Another improvement is that the narrowest part of the tube waist region is closer to the regenerator facing face of the heat exchanger than the face away from the regenerator. This embodiment may also have an advantage of having a smaller angle taper of the tubes on the side away from the regenerator to minimize the flow separation of working fluid from the tube walls and thus minimizing jetting into the open duct space outside the thermal core. This decreases or eliminates the jetting pressure drop losses and facilitates the flow in the open duct outside the thermal core to be more laminar, thus giving the working fluid a second chance to exchange heat with the heat exchanger as it reenters the heat exchanger on the other half of the acoustic cycle.
Furthermore, another improvement associated with this design is that a mesh/screen or similar porous planar structure (e.g. one or more sheets of woven wire mesh, perforated or chemically etched sheet, expanded metal, sintered powder, felt, open-cell foam, or additively manufactured porous structure), with pore size finer than the tube mouth hydraulic radius, is joined to the monocoque tube bundle on the face away from the regenerator. The mesh/screen or similar porous structure has minute openings or constrictions of complicated three dimensional shape through which working fluid may pass. According to the present invention, fluid may pass through the mesh/screen or porous structure and the dimension of the opening or constriction corresponds to the pore size. As discussed above, the joining of the mesh/screen or similar porous structure to the monocoque tube bundle may have the following advantages: (1) A further decrease of jetting of the working fluid as it flows away from the regenerator and exits the heat exchanger into the open duct space outside the thermal core helps the flow in the open duct outside the thermal core to be more laminar and thus gives the working fluid a second chance to exchange heat with the heat exchanger as it reenters the heat exchanger on the other half of the acoustic cycle; and (2) Additional heat exchange with the working fluid via the mesh/screen and the thermal conduction path of the mesh/screen, the means for joining of the mesh/screen to the monocoque tube bundle, and the monocoque tube bundle to the secondary heat transfer fluid.
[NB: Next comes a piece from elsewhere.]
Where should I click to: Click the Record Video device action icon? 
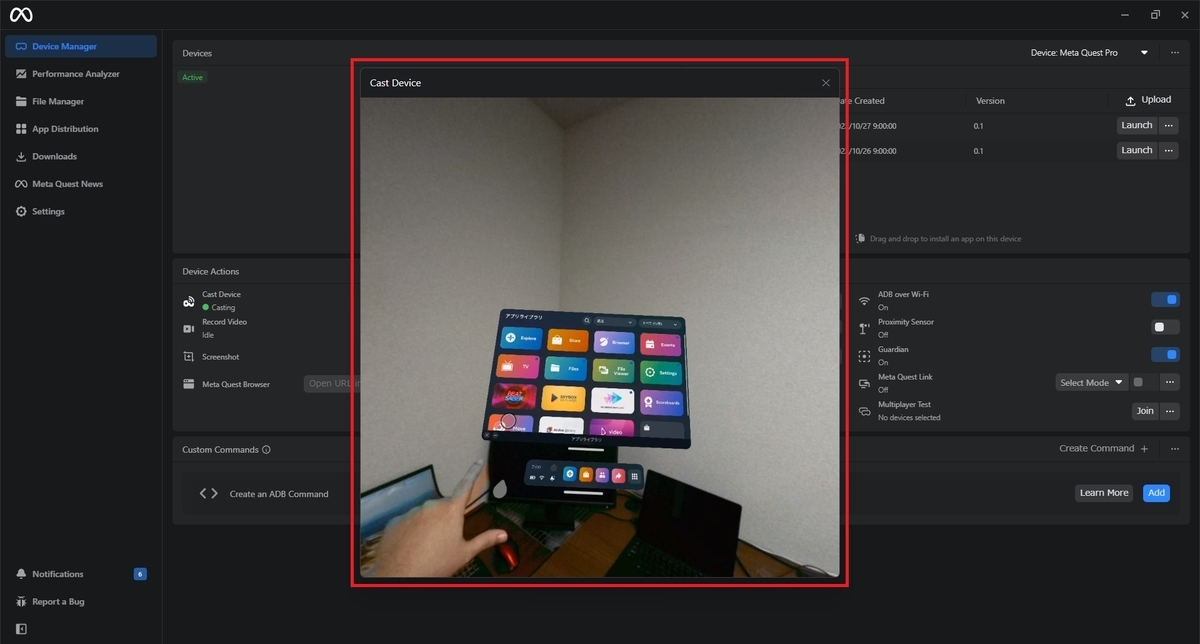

Moreover, another improvement associated with this design is that a mesh/screen or similar porous planar structure (e.g. one or more sheets of woven wire mesh, perforated or chemically etched sheet, expanded metal, sintered powder, felt, open-cell foam, or additively manufactured porous structure), with pore size finer than the tube mouth hydraulic radius, is joined to the monocoque tube bundle on the face adjacent to the regenerator. This may have an advantage of an additional heat exchange with the working fluid via the mesh/screen and the thermal conduction path of the mesh/screen to the monocoque tube bundle. The mesh/screen may be acting as the initial portion of the regenerator and thus may put the regenerator into direct thermal contact with the secondary heat transfer fluid via the thermal conduction path of the lateral and axial thermal conductivity of the mesh/screen over each tube mouth, the thermal conduction of the means for joining of the mesh/screen to the monocoque tube bundle, and the thermal conduction of the monocoque tube bundle to the secondary heat transfer fluid.
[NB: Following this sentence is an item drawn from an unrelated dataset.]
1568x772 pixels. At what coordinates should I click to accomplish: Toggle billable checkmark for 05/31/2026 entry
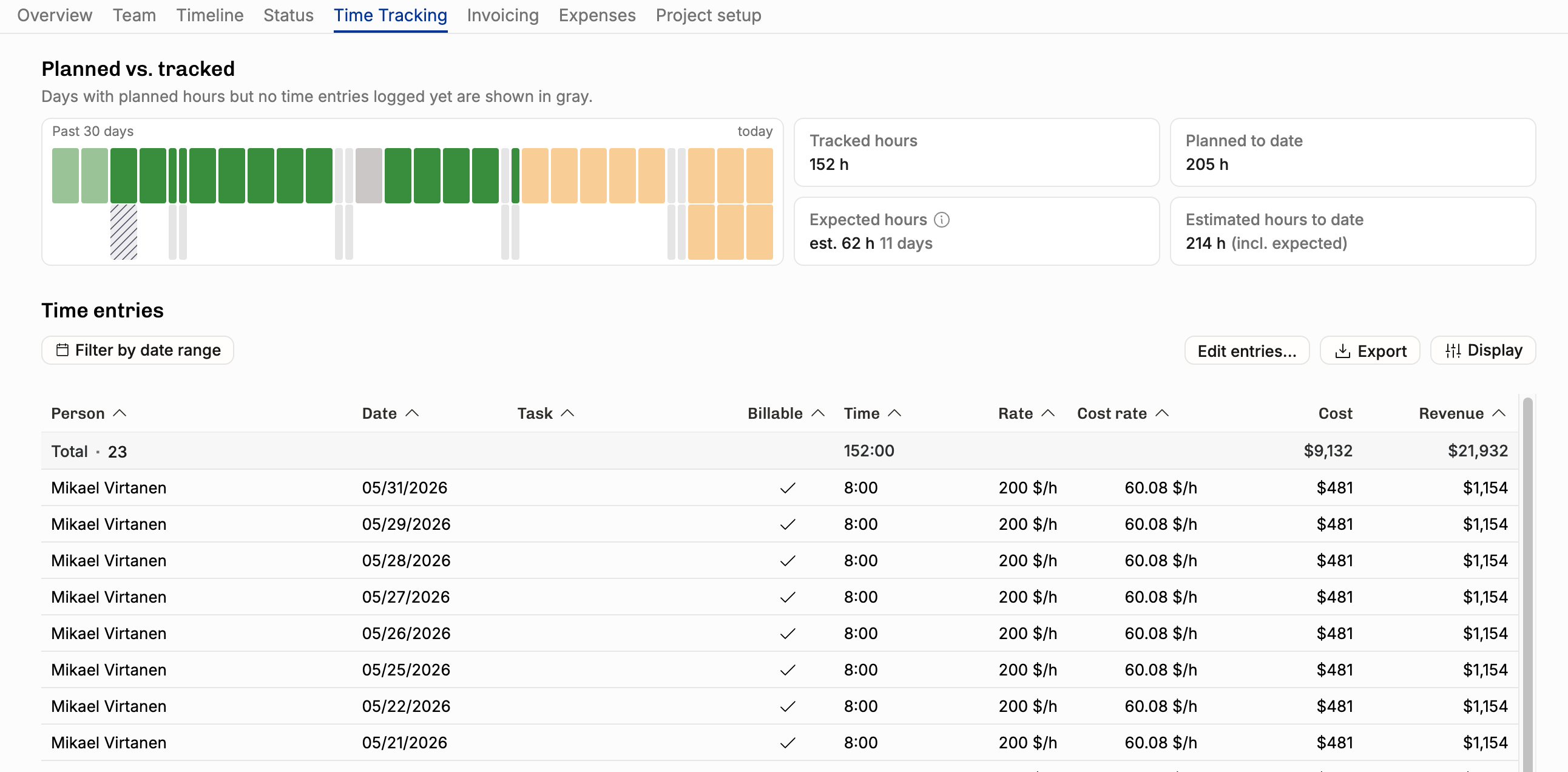tap(788, 489)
Yet another improvement associated with this design is that porous packing (e.g. open-cell metal foam, sintered powder, felt, additively manufactured porous structure, or one or more segments of woven wire mesh, perforated or chemically etched sheet, or expanded metal), with pore size finer than the tube hydraulic radius, are joined within the tubes to the monocoque tube bundle. The porous packing may fully or partially fill the tubes. This may have the following advantages: (1) Additional heat exchange with the working fluid via the porous packing and the thermal conduction path of the porous packing, the means for joining of the porous packing to the monocoque tube bundle, and the monocoque tube bundle to the secondary heat transfer fluid; (2) Reduction, through more isothermal contact of the working fluid with the heat exchanger, of losses due to non-isothermal oscillating heat exchange; (3) A further decrease of jetting of the working fluid as it flows away from the regenerator and exits the heat exchanger into the open duct space outside the thermal core, which helps the flow in the open duct outside the thermal core to be more laminar and thus gives the working fluid a second chance to exchange heat with the heat exchanger as it reenters the heat exchanger on the other half of the acoustic cycle; and (4) If it is placed against the regenerator, the porous packing may be acting as the initial portion of the regenerator and thus may put the regenerator into direct thermal contact with the secondary heat transfer fluid via the thermal conduction path of the lateral and axial thermal conductivity of the porous packing near each tube mouth facing the regenerator, the thermal conduction of the means for joining of the porous packing to the monocoque tube bundle, and the thermal conduction of the monocoque tube bundle to the secondary heat transfer fluid.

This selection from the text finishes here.